[Screenshot grounding data]
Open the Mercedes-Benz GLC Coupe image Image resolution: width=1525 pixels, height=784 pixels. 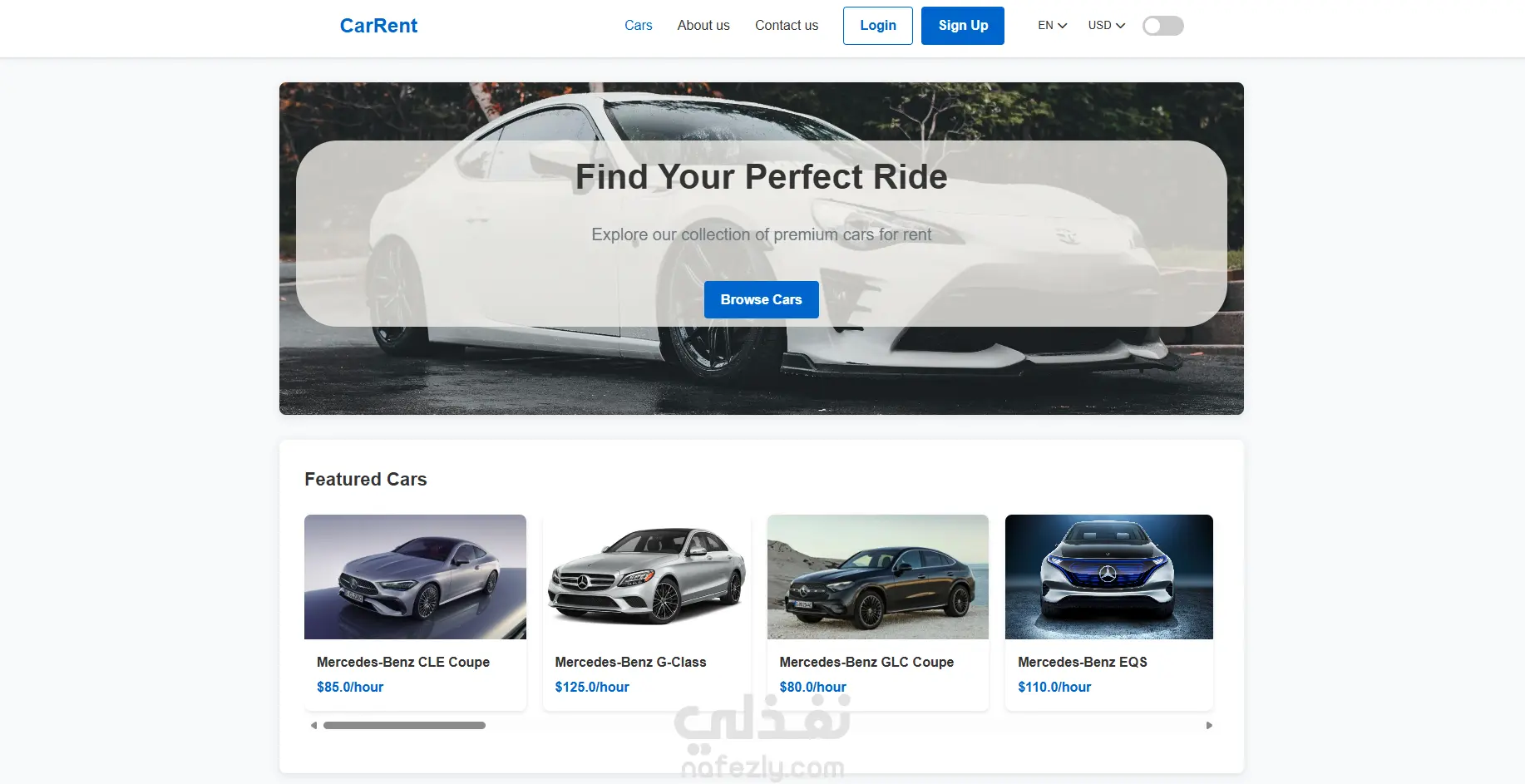pyautogui.click(x=878, y=577)
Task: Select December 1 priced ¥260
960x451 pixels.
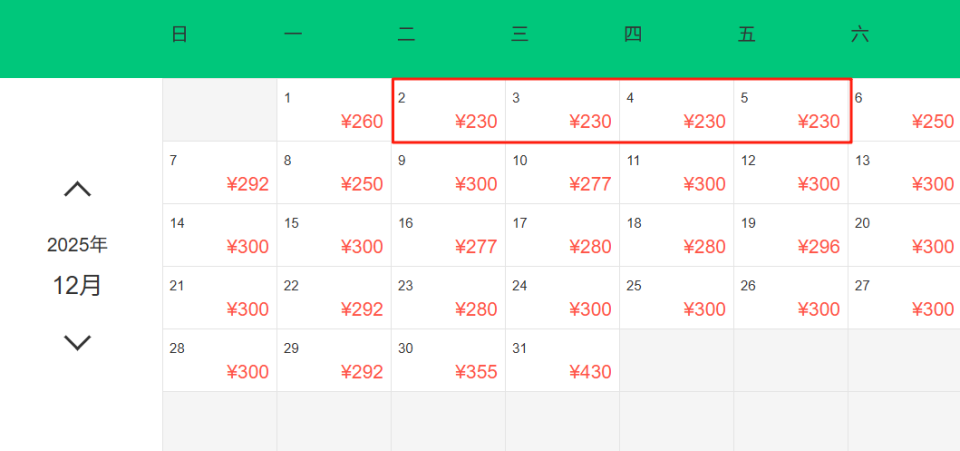Action: (x=334, y=110)
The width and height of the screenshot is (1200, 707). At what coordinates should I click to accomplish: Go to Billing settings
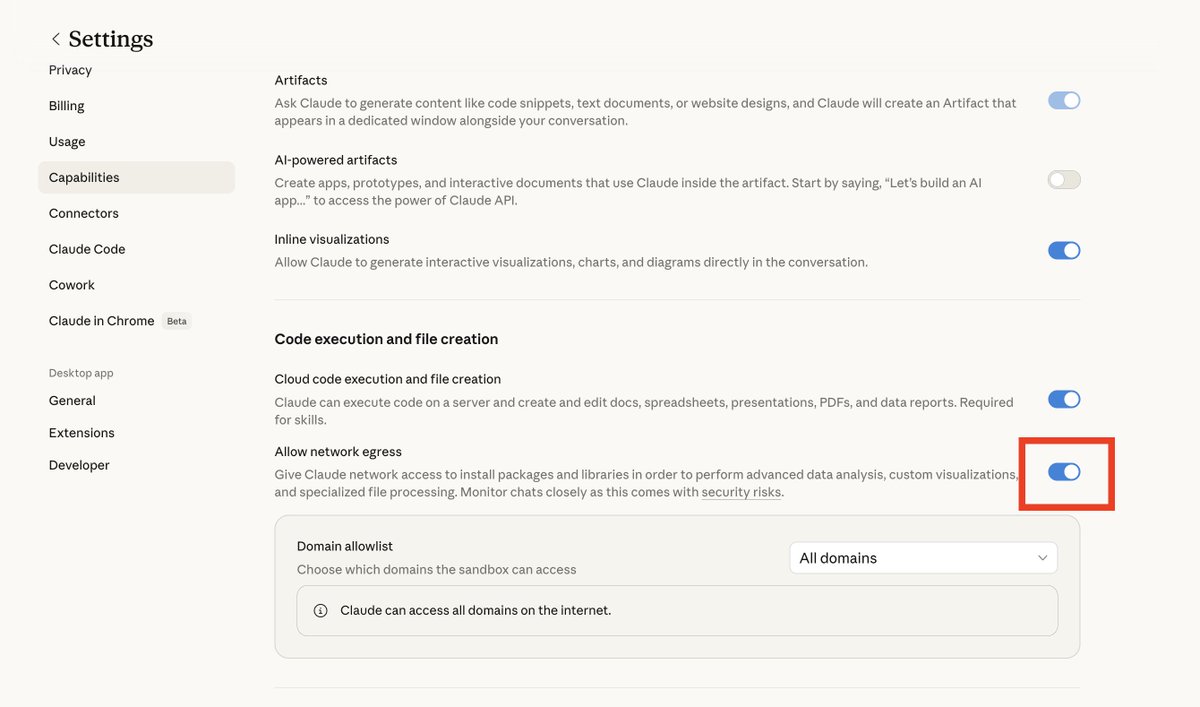[x=67, y=106]
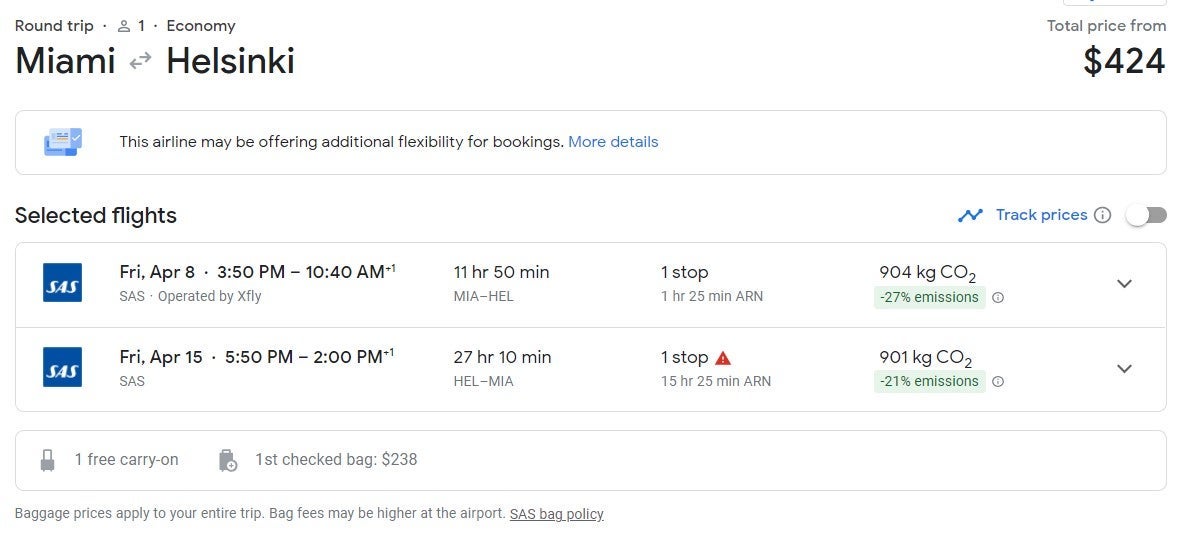Click the checked bag icon
Image resolution: width=1188 pixels, height=535 pixels.
click(x=228, y=460)
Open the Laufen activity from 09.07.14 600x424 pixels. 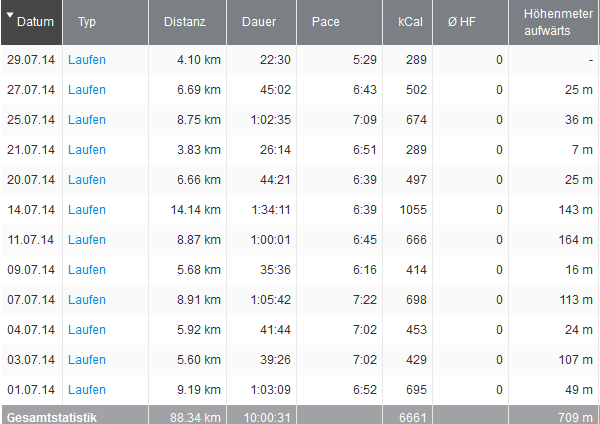coord(87,270)
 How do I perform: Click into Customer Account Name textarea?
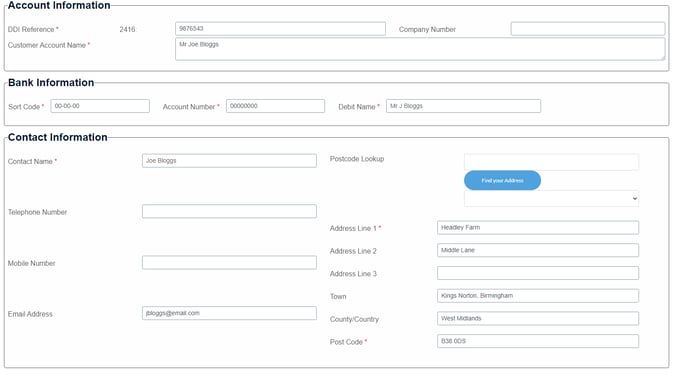click(420, 49)
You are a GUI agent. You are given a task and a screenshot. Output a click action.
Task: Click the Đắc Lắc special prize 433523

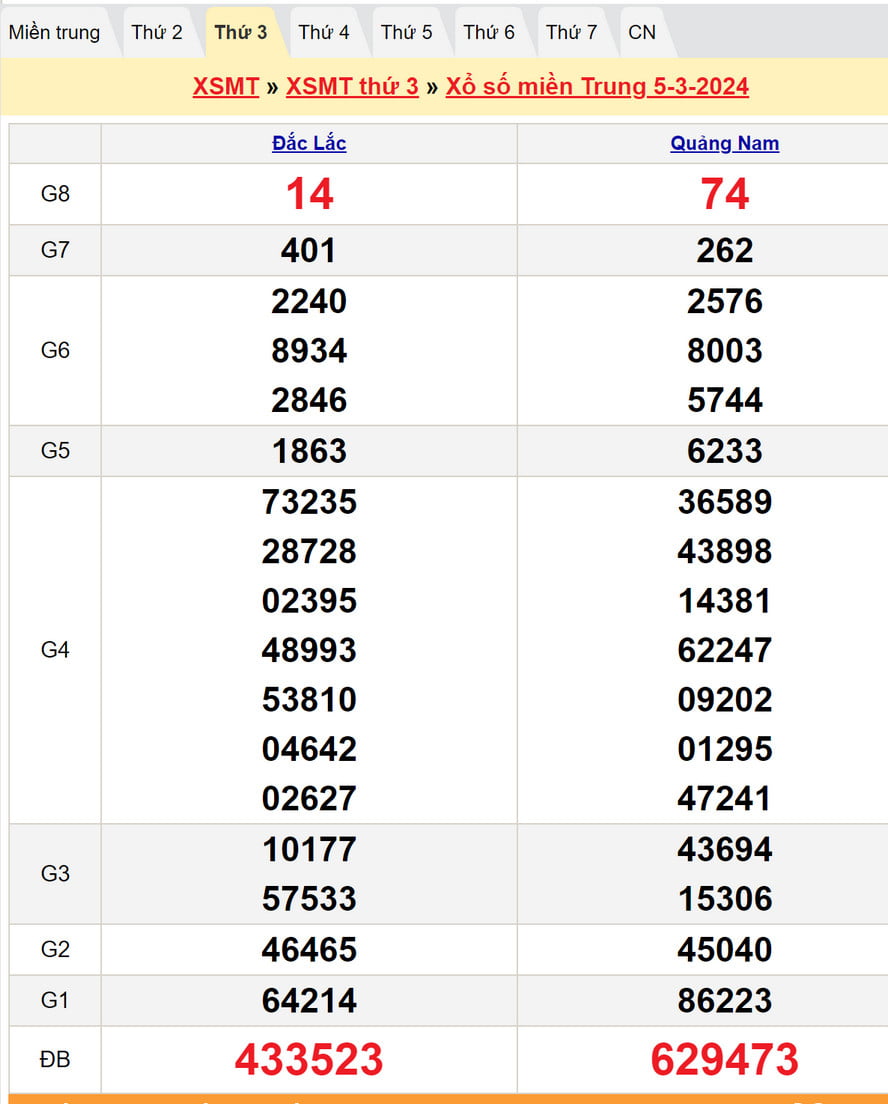click(309, 1059)
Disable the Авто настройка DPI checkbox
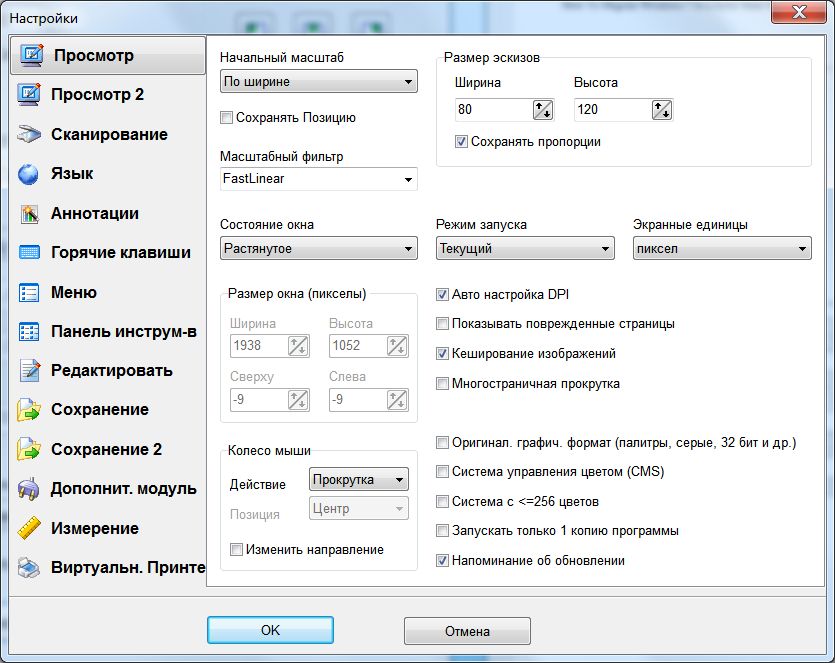The image size is (835, 663). [x=443, y=295]
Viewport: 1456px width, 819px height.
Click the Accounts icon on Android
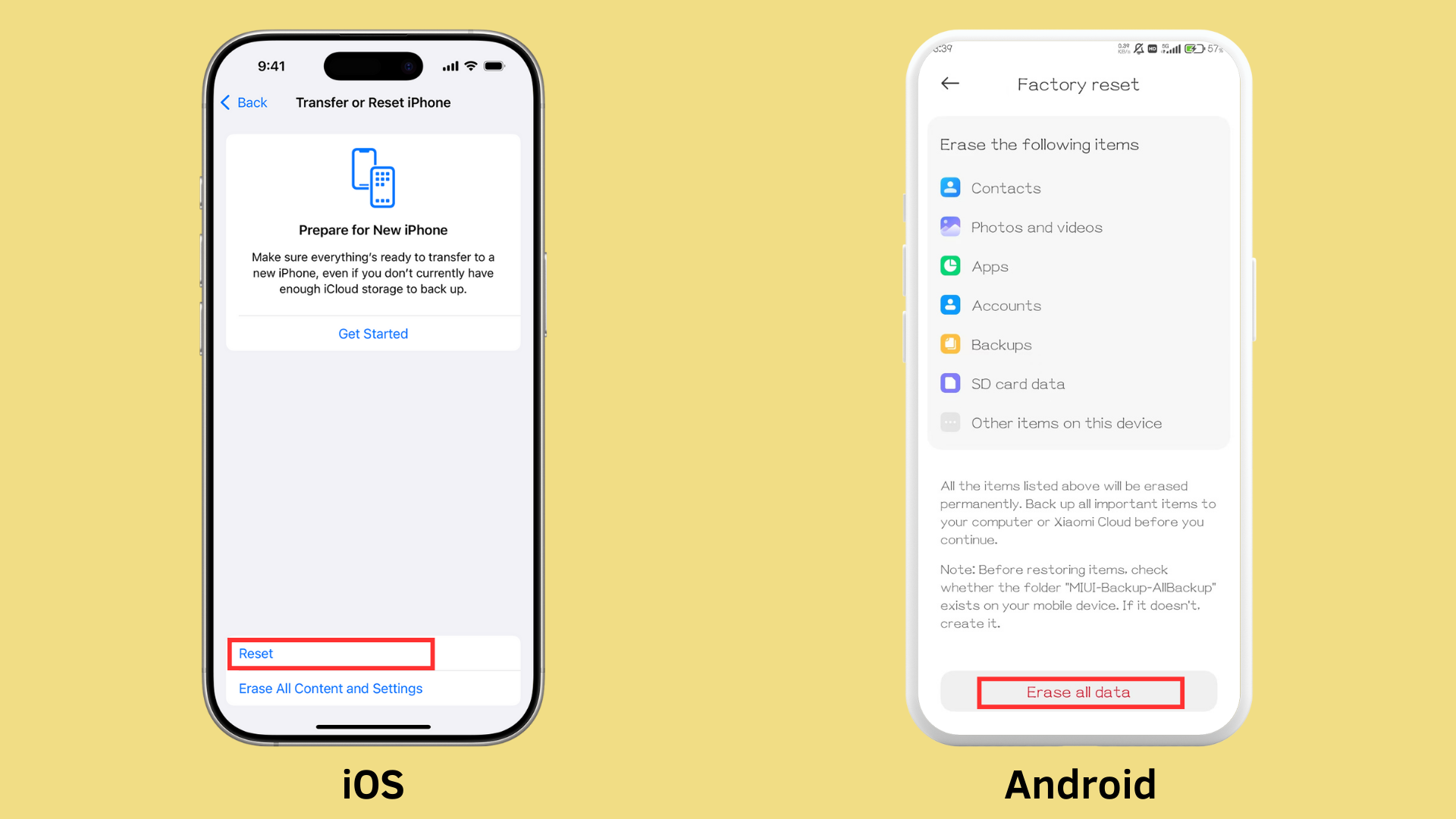(x=951, y=304)
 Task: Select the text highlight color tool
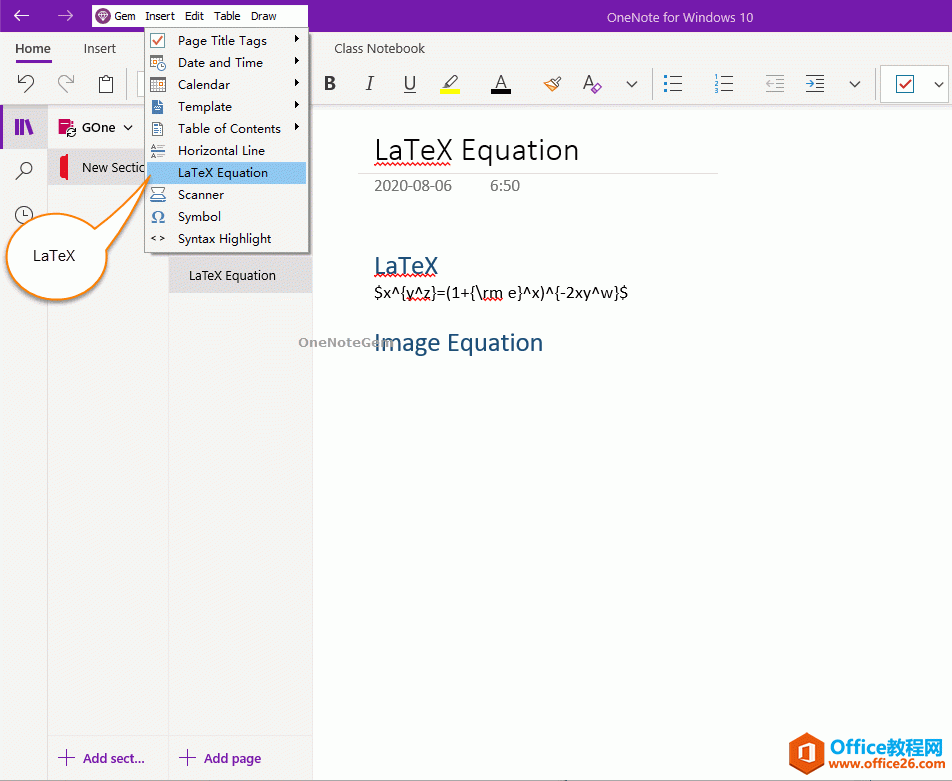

* ASSIGNMENT
Nothing but the lines from the one holding "Viewport: 1456px width, 819px height." through the final line of the records above belongs in the answer, each retyped exactly; omit the pictures.

* WRITTEN REPLY
Viewport: 1456px width, 819px height.
Click the Accounts icon on Android
(x=951, y=304)
 Task: Select the text highlight color tool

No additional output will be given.